SoftBank leads $865 million investment in start-up Katerra
Seattle: SoftBank Group Corp. led an $865 million investment in Katerra Inc., a little-known construction technology startup seeking to shake up the building industry.
Katerra’s valuation is now more than $3 billion, said Michael Marks, the chairman and co-founder. He said the company has about $1.3 billion in bookings for new construction projects.
The investment is the sixth biggest for a US venture-backed company in the past year, according to data from research firm CB Insights. In addition to SoftBank Vision Fund, new investors include a fund overseen by Soros Fund Management, the Canada Pension Plan Investment Board, Tavistock Group, and real-estate investment funds Navitas Capital and Divco West. Jeffrey Housenbold, a managing partner at SoftBank Investment Advisers, will join Katerra’s board.
The Vision Fund, with a $100 billion target, has taken stakes in scores of companies over the past year, including Uber Technologies Inc., Slack Technologies Inc., WeWork Cos. and Chinese ride-hailing company Didi Chuxing. In December, the fund put $450 million into Compass, a real-estate tech firm. The fund made about 100 investments last year with a total value of $36 billion, according to research firm Preqin. That’s more than Silicon Valley heavyweights Sequoia Capital and Silver Lake, combined.

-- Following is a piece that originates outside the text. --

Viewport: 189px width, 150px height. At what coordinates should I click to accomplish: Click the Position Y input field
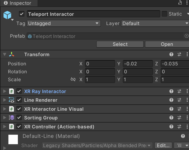click(x=137, y=64)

Before starting Katerra, Marks led technology manufacturer Flextronics International for 13 years. He took a company with less than $100 million in sales and turned it into the world’s largest maker of electronics, making everything from Xbox game consoles to Hewlett-Packard printers, reaching revenue of about $16 billion. He left Flextronics in 2006, and then was a partner at KKR & Co. and a technology investor.
Marks founded Katerra in Menlo Park, California, with Jim Davidson, a founder of private-equity firm Silver Lake, and Fritz Wolff, executive chairman of a real-estate investment company. Katerra’s goal is to help build construction projects faster and at lower costs by controlling all aspects of the process from design through construction. Materials are meant to arrive at building sites only when they’re needed and are ready to assemble.
The technique will be expensive to pull off. Katerra has raised more than $1 billion of capital just in the last two years from the likes of Foxconn Technology Group and Khosla Ventures. Last year, the company started building a factory in Phoenix to make wall panels, cabinets and countertops for apartments. Katerra also said it’ll build a factory in Eastern Washington for making a type of environmentally friendly engineered timber that should be strong enough to replace concrete and steel.
The construction industry has a different set of challenges from electronics. It involves a patchwork of local building codes, as well as varying weather and seismic conditions, Marks said. Projects take several years and sometimes run out of funding before they’re done. While Katerra will ship pre-assembled walls, floors and cabinets from its factories, there will still be a considerable amount of assembly work on site.
Marks said Katerra can overcome these hurdles and estimated that the business will have sales of $10 billion within the next decade. “It’s very similar to Uber or Airbnb or WeWork,” Marks said. “It’s tech guys in Silicon Valley driving into a new industry that has never had any technology. Construction is one of the worst.”
The company’s business plan lets it take advantage of a housing boom in many US cities, the Trump administration’s focus on infrastructure spending and a desire for more green building materials. At the same time, the construction boom has led to a shortage of skilled workers needed to execute Katerra’s aggressive home building plans.
Katerra is focusing on five types of residential buildings: multifamily, student, senior, hospitality and, starting next year, single-family homes. It will start about 30 projects this year, Marks said. Construction will mainly take place in the US, although Katerra is looking at some joint ventures overseas. Bloomberg.